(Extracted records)
────────────────
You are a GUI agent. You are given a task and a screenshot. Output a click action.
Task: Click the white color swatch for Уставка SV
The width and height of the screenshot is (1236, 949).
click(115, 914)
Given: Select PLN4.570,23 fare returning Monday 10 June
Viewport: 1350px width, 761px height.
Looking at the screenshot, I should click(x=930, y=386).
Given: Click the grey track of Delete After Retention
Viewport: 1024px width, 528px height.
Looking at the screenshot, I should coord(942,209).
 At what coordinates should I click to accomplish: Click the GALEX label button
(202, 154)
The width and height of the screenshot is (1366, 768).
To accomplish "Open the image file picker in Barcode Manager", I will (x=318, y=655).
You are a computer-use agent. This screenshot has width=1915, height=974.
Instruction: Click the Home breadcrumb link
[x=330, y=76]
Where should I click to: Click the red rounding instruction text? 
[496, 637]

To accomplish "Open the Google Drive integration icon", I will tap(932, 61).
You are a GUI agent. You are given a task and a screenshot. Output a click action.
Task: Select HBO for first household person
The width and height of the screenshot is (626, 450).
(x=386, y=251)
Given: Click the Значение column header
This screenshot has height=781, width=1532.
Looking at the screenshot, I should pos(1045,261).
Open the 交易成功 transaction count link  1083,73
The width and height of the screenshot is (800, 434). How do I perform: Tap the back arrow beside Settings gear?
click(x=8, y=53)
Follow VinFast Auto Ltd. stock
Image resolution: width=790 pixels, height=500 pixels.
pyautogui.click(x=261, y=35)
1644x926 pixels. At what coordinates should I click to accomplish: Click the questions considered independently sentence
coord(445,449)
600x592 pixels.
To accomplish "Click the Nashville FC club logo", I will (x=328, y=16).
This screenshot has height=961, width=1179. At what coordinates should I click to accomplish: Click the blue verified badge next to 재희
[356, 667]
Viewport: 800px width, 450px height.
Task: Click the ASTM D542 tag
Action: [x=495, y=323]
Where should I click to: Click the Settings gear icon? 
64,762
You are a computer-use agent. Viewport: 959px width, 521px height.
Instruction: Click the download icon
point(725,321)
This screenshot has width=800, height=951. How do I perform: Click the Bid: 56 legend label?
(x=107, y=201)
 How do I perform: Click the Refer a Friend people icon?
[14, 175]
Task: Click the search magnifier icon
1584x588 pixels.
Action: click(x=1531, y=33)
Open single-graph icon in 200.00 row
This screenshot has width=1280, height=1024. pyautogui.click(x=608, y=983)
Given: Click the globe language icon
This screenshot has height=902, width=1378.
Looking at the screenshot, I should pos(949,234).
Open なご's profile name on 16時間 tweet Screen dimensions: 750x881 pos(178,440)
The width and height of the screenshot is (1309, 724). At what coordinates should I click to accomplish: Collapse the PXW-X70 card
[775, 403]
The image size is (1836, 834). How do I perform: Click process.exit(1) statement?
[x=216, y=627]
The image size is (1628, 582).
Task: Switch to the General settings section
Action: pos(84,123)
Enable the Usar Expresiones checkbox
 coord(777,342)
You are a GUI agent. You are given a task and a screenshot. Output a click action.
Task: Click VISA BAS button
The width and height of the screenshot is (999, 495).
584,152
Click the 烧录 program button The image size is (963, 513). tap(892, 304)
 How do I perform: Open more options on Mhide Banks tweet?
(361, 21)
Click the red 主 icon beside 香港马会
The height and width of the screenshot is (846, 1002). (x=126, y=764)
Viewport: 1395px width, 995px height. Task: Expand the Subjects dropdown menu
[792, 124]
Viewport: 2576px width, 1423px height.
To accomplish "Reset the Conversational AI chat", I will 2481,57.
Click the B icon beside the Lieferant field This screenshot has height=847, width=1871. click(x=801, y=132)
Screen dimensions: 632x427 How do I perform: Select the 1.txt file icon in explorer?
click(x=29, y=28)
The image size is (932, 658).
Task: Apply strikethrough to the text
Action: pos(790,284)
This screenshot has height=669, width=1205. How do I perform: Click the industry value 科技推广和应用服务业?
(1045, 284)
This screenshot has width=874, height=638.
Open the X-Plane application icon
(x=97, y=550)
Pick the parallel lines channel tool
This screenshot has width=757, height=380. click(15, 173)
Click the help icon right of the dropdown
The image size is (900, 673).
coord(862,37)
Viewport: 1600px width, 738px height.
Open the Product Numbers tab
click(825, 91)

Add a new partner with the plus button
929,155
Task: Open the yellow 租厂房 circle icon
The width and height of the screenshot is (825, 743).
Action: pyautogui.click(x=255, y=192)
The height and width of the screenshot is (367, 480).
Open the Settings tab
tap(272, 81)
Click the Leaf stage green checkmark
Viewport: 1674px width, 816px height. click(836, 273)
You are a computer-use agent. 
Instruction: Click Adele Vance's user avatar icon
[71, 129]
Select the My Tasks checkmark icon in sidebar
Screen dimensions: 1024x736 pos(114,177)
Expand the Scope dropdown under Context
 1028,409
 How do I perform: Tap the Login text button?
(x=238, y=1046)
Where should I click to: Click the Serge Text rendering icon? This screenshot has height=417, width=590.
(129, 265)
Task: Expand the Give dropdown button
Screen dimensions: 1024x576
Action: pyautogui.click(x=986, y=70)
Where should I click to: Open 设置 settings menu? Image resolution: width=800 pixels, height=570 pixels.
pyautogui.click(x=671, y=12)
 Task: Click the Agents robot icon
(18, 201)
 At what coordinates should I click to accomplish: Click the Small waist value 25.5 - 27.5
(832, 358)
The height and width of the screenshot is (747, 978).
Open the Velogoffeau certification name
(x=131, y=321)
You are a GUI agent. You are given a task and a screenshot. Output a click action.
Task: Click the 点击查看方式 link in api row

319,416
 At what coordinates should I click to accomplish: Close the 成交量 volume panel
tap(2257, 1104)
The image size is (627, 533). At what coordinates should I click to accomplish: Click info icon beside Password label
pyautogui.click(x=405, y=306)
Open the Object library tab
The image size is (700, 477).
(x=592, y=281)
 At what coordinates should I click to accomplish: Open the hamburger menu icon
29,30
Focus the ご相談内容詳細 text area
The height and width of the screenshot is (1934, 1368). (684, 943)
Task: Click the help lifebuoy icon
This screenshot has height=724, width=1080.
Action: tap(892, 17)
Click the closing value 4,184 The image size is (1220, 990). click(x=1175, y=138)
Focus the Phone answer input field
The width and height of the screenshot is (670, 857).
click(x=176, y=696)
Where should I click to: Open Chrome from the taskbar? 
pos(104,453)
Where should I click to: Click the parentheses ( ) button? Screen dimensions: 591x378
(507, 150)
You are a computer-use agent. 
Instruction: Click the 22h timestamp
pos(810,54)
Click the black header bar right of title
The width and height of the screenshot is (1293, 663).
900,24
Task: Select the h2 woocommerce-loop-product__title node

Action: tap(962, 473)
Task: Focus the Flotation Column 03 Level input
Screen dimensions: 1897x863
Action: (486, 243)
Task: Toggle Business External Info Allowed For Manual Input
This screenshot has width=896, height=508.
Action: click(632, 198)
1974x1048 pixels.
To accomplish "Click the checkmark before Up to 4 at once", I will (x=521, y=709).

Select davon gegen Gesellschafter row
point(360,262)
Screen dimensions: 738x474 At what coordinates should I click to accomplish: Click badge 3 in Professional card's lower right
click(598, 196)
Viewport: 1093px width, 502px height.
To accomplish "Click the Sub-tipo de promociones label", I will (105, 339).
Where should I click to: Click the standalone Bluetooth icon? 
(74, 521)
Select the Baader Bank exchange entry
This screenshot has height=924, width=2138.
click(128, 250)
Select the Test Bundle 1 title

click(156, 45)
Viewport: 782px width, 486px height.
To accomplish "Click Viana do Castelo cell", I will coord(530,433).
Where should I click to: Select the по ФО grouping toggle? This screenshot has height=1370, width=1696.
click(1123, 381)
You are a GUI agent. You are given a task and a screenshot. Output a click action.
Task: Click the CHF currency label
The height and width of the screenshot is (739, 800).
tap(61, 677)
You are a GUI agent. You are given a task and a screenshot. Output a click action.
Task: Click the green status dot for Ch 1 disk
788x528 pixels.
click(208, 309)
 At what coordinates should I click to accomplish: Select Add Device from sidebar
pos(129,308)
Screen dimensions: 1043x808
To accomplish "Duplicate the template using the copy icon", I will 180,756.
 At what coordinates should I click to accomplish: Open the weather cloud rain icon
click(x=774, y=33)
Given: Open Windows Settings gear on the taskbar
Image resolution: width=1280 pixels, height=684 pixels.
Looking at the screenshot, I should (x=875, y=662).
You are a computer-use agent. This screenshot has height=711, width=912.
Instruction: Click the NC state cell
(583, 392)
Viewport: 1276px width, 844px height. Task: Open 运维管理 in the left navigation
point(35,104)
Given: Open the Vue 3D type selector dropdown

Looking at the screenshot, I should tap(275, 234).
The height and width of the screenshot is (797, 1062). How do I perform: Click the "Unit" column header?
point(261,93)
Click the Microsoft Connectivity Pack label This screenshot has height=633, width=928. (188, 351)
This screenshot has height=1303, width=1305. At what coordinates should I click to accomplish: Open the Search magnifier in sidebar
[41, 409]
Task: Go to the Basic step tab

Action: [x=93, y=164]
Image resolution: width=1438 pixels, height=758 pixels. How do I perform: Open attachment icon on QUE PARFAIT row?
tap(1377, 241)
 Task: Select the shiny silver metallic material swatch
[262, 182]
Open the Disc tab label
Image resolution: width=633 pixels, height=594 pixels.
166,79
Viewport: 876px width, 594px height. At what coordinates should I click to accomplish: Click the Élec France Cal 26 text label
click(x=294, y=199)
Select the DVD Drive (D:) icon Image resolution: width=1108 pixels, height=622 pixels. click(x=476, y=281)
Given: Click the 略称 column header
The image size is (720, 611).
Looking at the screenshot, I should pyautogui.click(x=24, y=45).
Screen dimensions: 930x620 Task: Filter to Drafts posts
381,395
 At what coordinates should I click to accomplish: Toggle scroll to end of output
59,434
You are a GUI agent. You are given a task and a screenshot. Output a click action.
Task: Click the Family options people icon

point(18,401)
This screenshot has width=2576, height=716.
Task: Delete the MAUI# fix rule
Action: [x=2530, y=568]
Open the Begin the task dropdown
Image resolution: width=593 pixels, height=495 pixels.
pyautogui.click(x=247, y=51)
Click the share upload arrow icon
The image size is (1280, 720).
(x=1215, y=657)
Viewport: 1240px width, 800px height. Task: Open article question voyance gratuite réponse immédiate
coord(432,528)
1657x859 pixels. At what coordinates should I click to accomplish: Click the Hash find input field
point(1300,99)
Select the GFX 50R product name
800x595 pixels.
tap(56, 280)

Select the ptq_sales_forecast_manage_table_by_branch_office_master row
────────────────
§ WORK REQUIRED: An exact copy of the data is needed, running from its first line through the line that holds "Open the 交易成功", and nothing beyond that.

§ WRITTEN ANSWER:
You are a GUI agent. You are given a task and a screenshot. Output a click action.
Task: Click the white color swatch for Уставка SV
The width and height of the screenshot is (1236, 949).
click(115, 914)
Given: Select PLN4.570,23 fare returning Monday 10 June
Viewport: 1350px width, 761px height.
Looking at the screenshot, I should click(x=930, y=386).
Given: Click the grey track of Delete After Retention
Viewport: 1024px width, 528px height.
Looking at the screenshot, I should coord(942,209).
 At what coordinates should I click to accomplish: Click the GALEX label button
(202, 154)
The width and height of the screenshot is (1366, 768).
To accomplish "Open the image file picker in Barcode Manager", I will (x=318, y=655).
You are a computer-use agent. This screenshot has width=1915, height=974.
Instruction: Click the Home breadcrumb link
[x=330, y=76]
Where should I click to: Click the red rounding instruction text? 
[496, 637]

To accomplish "Open the Google Drive integration icon", I will tap(932, 61).
You are a GUI agent. You are given a task and a screenshot. Output a click action.
Task: Select HBO for first household person
The width and height of the screenshot is (626, 450).
(x=386, y=251)
Given: Click the Значение column header
This screenshot has height=781, width=1532.
Looking at the screenshot, I should pos(1045,261).
Open the 交易成功 transaction count link  1083,73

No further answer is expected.